PROBLEM 1:
In the Hotel VIP article, how many celebrities are selected to spend a vacation at the hotel?

- Genre: Reality competition
- Based on: El hotel de los famosos
- Presented by: Roberto Palazuelos; Karina Banda;
- Country of origin: Mexico
- Original language: Spanish
- No. of seasons: 1
- No. of episodes: 45

Production
- Executive producers: Diego Guebel; Yordi Rosado; Manolo Fernández;
- Producer: Mario Ruiz de Chávez
- Production companies: TelevisaUnivision; Boxfish TV;

Original release
- Network: Canal 5
- Release: 16 August – 1 November 2023

= Hotel VIP =

Hotel VIP is a Mexican reality competition television series that premiered on Canal 5 on 16 August 2023. It is an adaptation of the Argentine series El hotel de los famosos. The series follows a group of celebrities living together in a hotel competing for the cash grand prize. It is presented by Roberto Palazuelos and Karina Banda.

== Format ==
Sixteen celebrities are selected to spend a vacation at the Hotel VIP. However, the hotel has no employees, so the celebrities will face challenges that determine their status. Those who win the challenges will be the VIP members of the hotel and can enjoy all the comforts and luxuries, while those who fail will be the staff members of the hotel and must take care of the chores. At the end of each week, an elimination duel will be held to determine who leaves the hotel.

PROBLEM 2:
Return each line of the records below that contains the string "with".

Records excerpted from a collection

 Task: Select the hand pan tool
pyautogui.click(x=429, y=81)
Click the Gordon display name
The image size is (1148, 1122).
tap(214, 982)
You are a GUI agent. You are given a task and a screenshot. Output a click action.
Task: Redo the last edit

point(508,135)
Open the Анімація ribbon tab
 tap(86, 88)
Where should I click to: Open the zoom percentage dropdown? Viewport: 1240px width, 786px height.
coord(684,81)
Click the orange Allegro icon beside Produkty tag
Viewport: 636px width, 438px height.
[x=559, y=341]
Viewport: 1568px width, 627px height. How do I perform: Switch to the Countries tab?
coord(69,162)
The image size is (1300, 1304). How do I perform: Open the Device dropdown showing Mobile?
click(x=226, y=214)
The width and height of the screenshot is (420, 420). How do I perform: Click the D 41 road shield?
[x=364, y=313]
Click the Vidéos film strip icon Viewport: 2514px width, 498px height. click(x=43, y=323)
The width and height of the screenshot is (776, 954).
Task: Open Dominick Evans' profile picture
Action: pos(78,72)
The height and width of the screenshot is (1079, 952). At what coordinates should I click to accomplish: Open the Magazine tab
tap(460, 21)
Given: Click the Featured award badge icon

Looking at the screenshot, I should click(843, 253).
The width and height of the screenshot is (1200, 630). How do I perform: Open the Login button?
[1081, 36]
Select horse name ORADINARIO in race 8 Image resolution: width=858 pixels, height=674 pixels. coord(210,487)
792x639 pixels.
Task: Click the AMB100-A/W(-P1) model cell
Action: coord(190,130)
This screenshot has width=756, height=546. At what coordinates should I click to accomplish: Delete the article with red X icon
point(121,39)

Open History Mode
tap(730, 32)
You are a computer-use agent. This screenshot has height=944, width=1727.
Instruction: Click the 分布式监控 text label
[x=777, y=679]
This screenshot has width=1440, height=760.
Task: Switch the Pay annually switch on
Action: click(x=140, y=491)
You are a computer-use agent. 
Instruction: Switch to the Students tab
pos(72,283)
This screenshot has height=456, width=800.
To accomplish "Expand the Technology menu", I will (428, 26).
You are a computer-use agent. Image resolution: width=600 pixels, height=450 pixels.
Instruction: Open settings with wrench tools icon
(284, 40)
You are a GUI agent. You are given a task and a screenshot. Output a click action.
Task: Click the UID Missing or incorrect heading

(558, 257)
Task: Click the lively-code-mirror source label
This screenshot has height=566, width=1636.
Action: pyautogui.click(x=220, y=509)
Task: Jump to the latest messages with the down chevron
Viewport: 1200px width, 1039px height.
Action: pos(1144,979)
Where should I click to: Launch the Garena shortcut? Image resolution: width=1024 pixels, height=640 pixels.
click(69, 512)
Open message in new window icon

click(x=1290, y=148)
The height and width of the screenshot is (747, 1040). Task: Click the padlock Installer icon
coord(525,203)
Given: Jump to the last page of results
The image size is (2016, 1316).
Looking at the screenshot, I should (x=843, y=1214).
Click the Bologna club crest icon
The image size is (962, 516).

TASK RESULT 1:
Sixteen

TASK RESULT 2:
This screenshot has width=756, height=546. At what coordinates should I click to accomplish: Delete the article with red X icon
Instruction: Open settings with wrench tools icon
Task: Jump to the latest messages with the down chevron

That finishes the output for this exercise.